现有技术中的栅控型功率器件在加工过程中,空穴电流流经重掺杂N型区下方,被发射极吸收。由于发射极和重掺杂N型区始终处于零电位,因此重掺杂N型区下方的P型区(P型区包括P型井和重掺杂P型区)会存在掺杂电阻,结合空穴电流,会导致重掺杂N型区与P型区之间存在电位差。当空穴电流增加时,特别是器件关断时,该电位差可能会大于0.7V,导致P/N节开启,器件闩锁,从而热击穿,引起器件失效。因此,现有技术对重掺杂P型区进行了改进,常规手段是通过发射极接触孔进行硼注入工艺。但是,由于发射极接触孔与栅极两层之间的光刻工艺对位存在偏差,为了确保重掺杂P型区不会影响器件的其他电学性能,通常重掺杂P型区和栅极之间必须保持较大的间距。为了改善器件的安全工作区性能,通常需要加强重掺杂P型区的掺杂浓度,但是由于重掺杂P型区和栅极之间间距较大,随着器件电流能力需求的增大,加强重掺杂P型区掺杂浓度的难度也越来越大。因此,如何缩小重掺杂P型区和栅极之间的间距则是现有技术中存在的难题。
发明内容
发明目的:本发明的目的是提供一种改进栅控型功率器件安全工作区性能的自对准工艺,能够通过控制衬垫结构的宽度来控制重掺杂P型区和栅极之间的间距,从而缩小重掺杂P型区和栅极之间的间距。
技术方案:本发明所述的改进栅控型功率器件安全工作区性能的自对准工艺,在进行重掺杂P型注入之前,在栅极端部向发射极接触孔的方向形成衬垫结构,然后以该衬垫结构作为阻挡进行重掺杂P型注入,重掺杂P型注入之后,去除衬垫结构。
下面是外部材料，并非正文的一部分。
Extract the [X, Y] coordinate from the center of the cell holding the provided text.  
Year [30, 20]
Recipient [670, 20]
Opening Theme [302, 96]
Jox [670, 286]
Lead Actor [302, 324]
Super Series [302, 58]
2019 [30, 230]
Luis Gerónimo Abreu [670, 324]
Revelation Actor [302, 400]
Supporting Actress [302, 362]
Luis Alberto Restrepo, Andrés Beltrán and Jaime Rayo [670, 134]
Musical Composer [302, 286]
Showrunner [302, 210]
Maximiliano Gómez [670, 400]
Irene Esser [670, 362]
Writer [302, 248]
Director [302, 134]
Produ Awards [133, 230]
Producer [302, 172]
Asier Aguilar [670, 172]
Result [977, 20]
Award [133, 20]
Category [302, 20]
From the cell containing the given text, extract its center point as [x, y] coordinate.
进一步,所述重掺杂P型注入之后,通过刻蚀的方式去除衬垫结构。
进一步,所述刻蚀的方式采用热磷酸湿法刻蚀和氢氟酸湿法刻蚀。
进一步,所述形成衬垫结构之前,进行以下操作:先进行栅极的沉积和刻蚀,然后进行氧化层、氮化层的沉积。
进一步,所述衬垫结构通过各向异性刻蚀形成。
有益效果:本发明公开了一种改进栅控型功率器件安全工作区性能的自对准工艺,与现有技术相比,具有如下的有益效果:
1)本发明能够通过调节氮化层沉积的时间、气体流量和压力等工艺参数来调节衬垫结构的宽度,从而能够将重掺杂P型区和栅极之间距离缩短至1um之内,远小于发射极接触孔和栅极之间的1.5um~2.0um的间距,从而能够大幅提高栅控型功率器件的安全工作区性能;
2)本发明通过衬垫结构进行阻挡,不再需要光刻胶阻挡就能实现重掺杂P型注入的自对准,从根本上消除了发射极接触孔与栅极两层之间的光刻工艺对位存在的偏差对器件的影响;
3)本发明工艺简单,有利于器件性能一致性的提高。
附图说明
图1为现有技术中栅控型功率器件的结构示意图;
图2为本发明具体实施方式中衬垫结构的示意图;
图3为本发明具体实施方式中栅控型功率器件的结构示意图;
图4为本发明具体实施方式中完成了栅极沉积和刻蚀步骤之后器件的截面图;
图5为本发明具体实施方式中作为衬垫结构膜层的氧化层和氮化层沉积的截面图;
图6为本发明具体实施方式中各向异性刻蚀形成衬垫结构之后的截面图;
图7为本发明具体实施方式中利用衬垫结构作为阻挡层,实现重掺杂P型注入的示意图。
具体实施方式
现有技术中栅控型功率器件的结构如图1所示,包括N型衬底41、栅极11、发射极接触孔21、收集极31、P型井51、重掺杂N型区61以及重掺杂P型区71。重掺杂P型区71与栅极11之间的区域为区域81。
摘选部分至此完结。